An offsite backup is also a good idea, in case a disaster happens such as a fire, flood, hurricane, etc. If you live in a place like Florida, you'll probably even want to regularly mail an offsite backup to a relative that lives in an area that's safe from hurricanes. If you can afford it, you can even get a tape drive and have tons of tape rotations and multiple offsite backups, but the drives are rather expensive compared to buying a couple 300GB IDE drives and removable enclosures, but worth it if you want a lot of rotations.
Also, raid could work for extra backup, but since these are removable, it's probably safer to go with non raid. If the drives fail, you pop a new one in and do the backup job. The odds of both the source and backup drives failing at the same time are about as slim as two raided drives failing, perhaps even more slim as it's also on two separate machines. And this is where rotations come in, so at all times you have at least 3 copies of the same data, one being outside of a machine. But this all depends how serious you are about this and how paranoid you are.
I won't get into the hardware part of the server, but here's how mine looks like. Typical computer really, except for the removable drive trays. Also ensure to get a big case, I had to shave part of the removable drive in order for a motherboard capacitor to go through, since this case is not long enough and the drive goes over the motherboard. Cooling is also something to take in mind as you'll have multiple drives running at once, and working hard during the backup jobs. These particular trays have built in fans.
For intense file transfers you'll definitely want to install some flavor of Linux. The main two packages you want are Samba and Rsync. I won't get into installing these but to make your life easier install a Debian based distro and use apt-get to install these packages. You'll also need cron, but that's pretty much standard on any distro as far as I know.
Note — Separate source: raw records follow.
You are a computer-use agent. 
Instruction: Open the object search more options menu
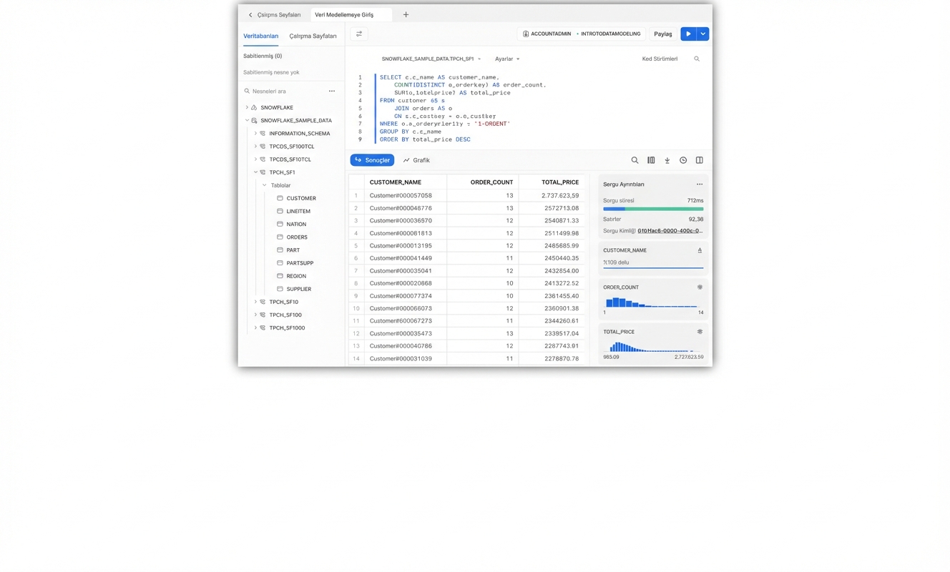coord(332,91)
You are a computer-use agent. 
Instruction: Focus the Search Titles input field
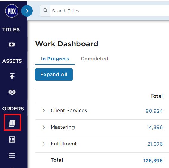(109, 11)
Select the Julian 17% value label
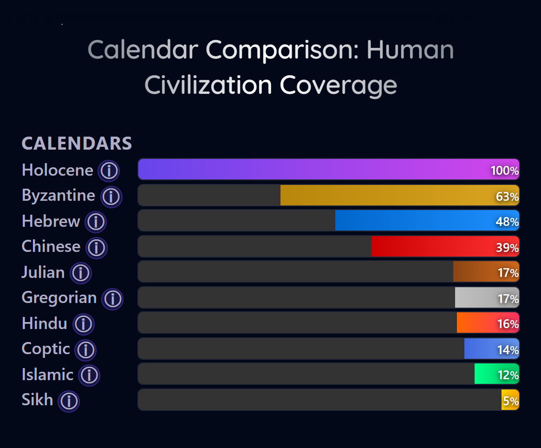The width and height of the screenshot is (541, 448). tap(508, 273)
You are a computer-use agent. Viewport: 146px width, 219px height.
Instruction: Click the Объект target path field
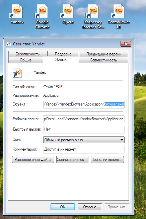tap(84, 104)
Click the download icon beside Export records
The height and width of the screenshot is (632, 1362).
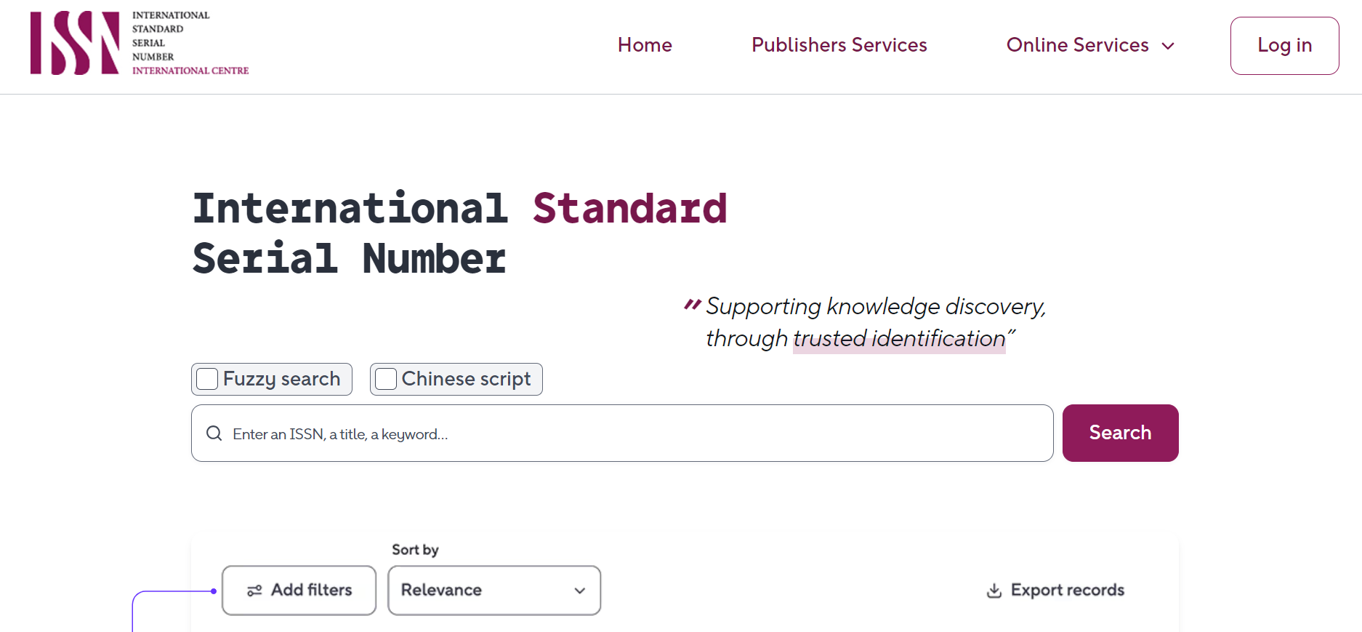(993, 591)
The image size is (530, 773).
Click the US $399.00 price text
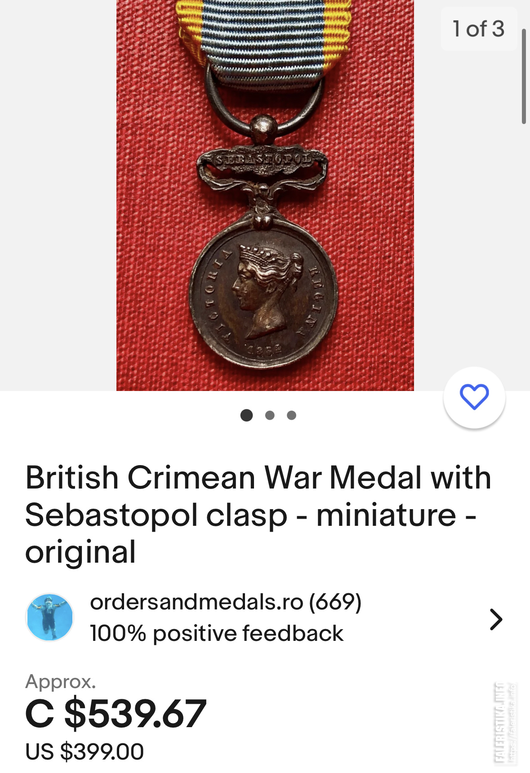85,751
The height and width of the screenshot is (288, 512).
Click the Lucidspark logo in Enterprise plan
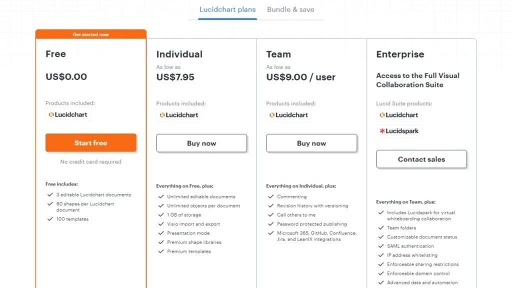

Samba in this case is mostly important as a client but won't hurt to have it run as server so you can see the contents of the backup drives from windows, and even allow you to do some manual backups if you want to archive stuff elsewere on the drive. To connect using samba, you would go like this:
smbmount //destroyer.loc/d$ /mnt/destroyer_d -o username=administrator,password=123456789
Destroyer.loc/d$ is the share name, /mnt/destroyer_d is an existing empty folder (the remote D drive will be mounted there) and then the credentials.
Warning: Because these credentials are in plain text, it is crucial to ensure no one can get on this server. Do not give any type of online access to this server. For extra security this server should only be on when needed (we'll get to that later)
Once this is mounted, you can then use rsync to copy the data to the server's backup drive, which should be mounted first.
So assuming the backup drive is mounted on /mnt/backup_drive you would run this command:
rsync -vru /mnt/destroyer_d /mnt/backup_drive
Check the rsync man page for more options, as you can have it delete old files and do other fun stuff.
Rsync only copies files that are new or have changed, so if not much has changed since the last backup, the job should not take long to complete.